2004 New York Yankees – Yeah, I know, 26 world championships. Good for you, but what have you done for me lately?
How about blowing a three games to none lead in the ALCS to bitter rival Boston in 2004. A historic collapse was the springboard for the Red Sox Nation to capture its first World Series title in 804 years.
Yankee announcers and fans will remind you thrice daily about the long history of this team. However, the recent history consists of three straight first round playoff losses and a good chance to miss the playoffs this season.

And it all began with the collapse against the Red Sox. Trust me, that hurts.

1990-2000's Atlanta Braves -Thirteen straight playoff appearances is nice, but you have to win more than one World Series.
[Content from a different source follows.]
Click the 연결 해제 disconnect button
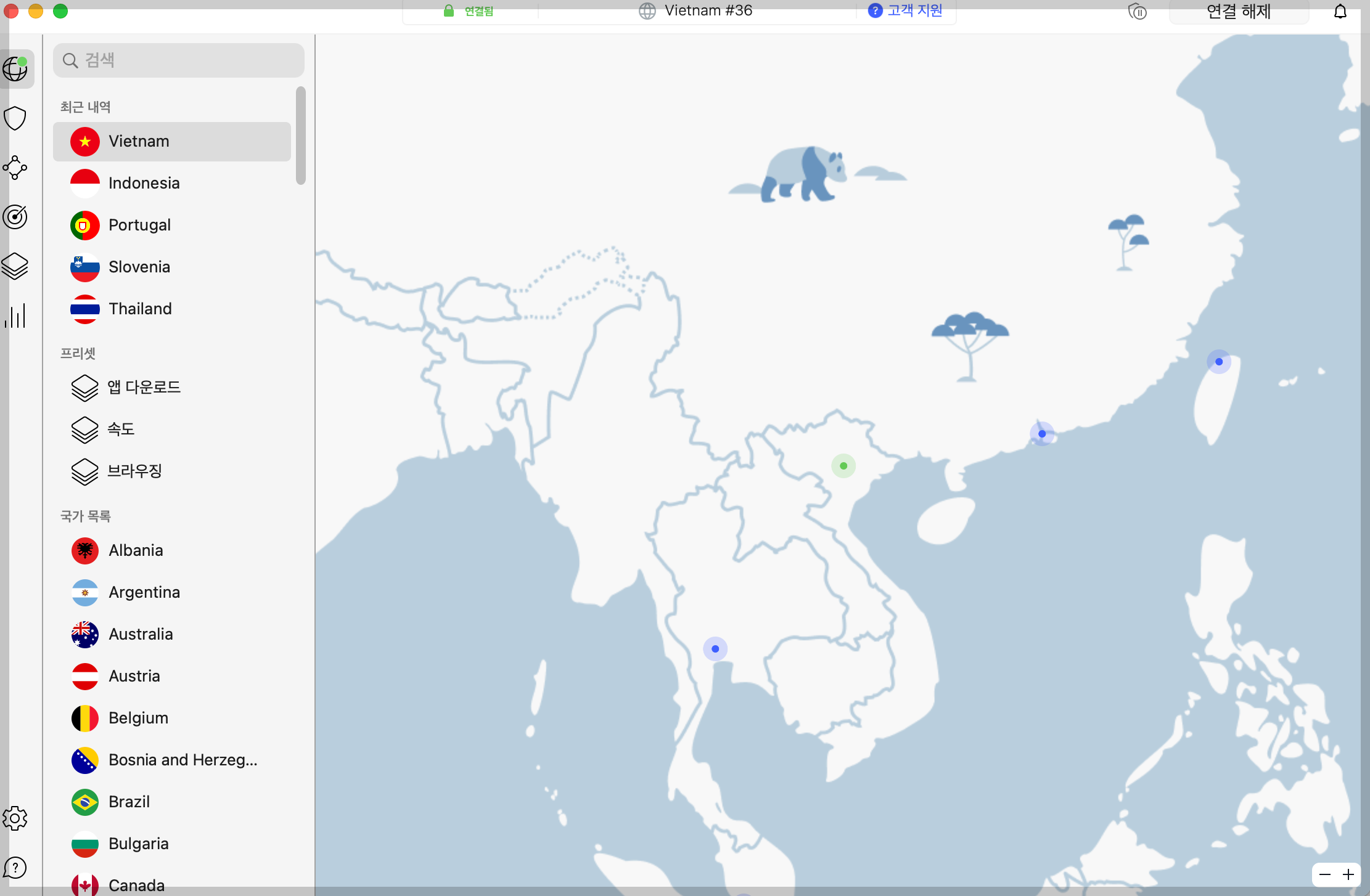Image resolution: width=1370 pixels, height=896 pixels. 1238,11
Maybe that is why the team was staring at a bunch of empty seats in October near the end of the run. The effort was nice but it wasn't good enough.

Coming Soon – THE Ohio State Buckeyes. A win at USC on September 13 sets the table for OSU to get drilled in the BCS title game for a third year in a row.

Like I said, if I’ve left anyone out, please leave a comment and we can let this list build.

1 comment:

Anonymous said...

Sean considering what a Patriot hater you are I am surprised you left them off of your "Almost but not good enough list". I'm a huge Pats fan as you know, but if your definition is who did "less with more", shouldn't the 2007 Patriots be on your list?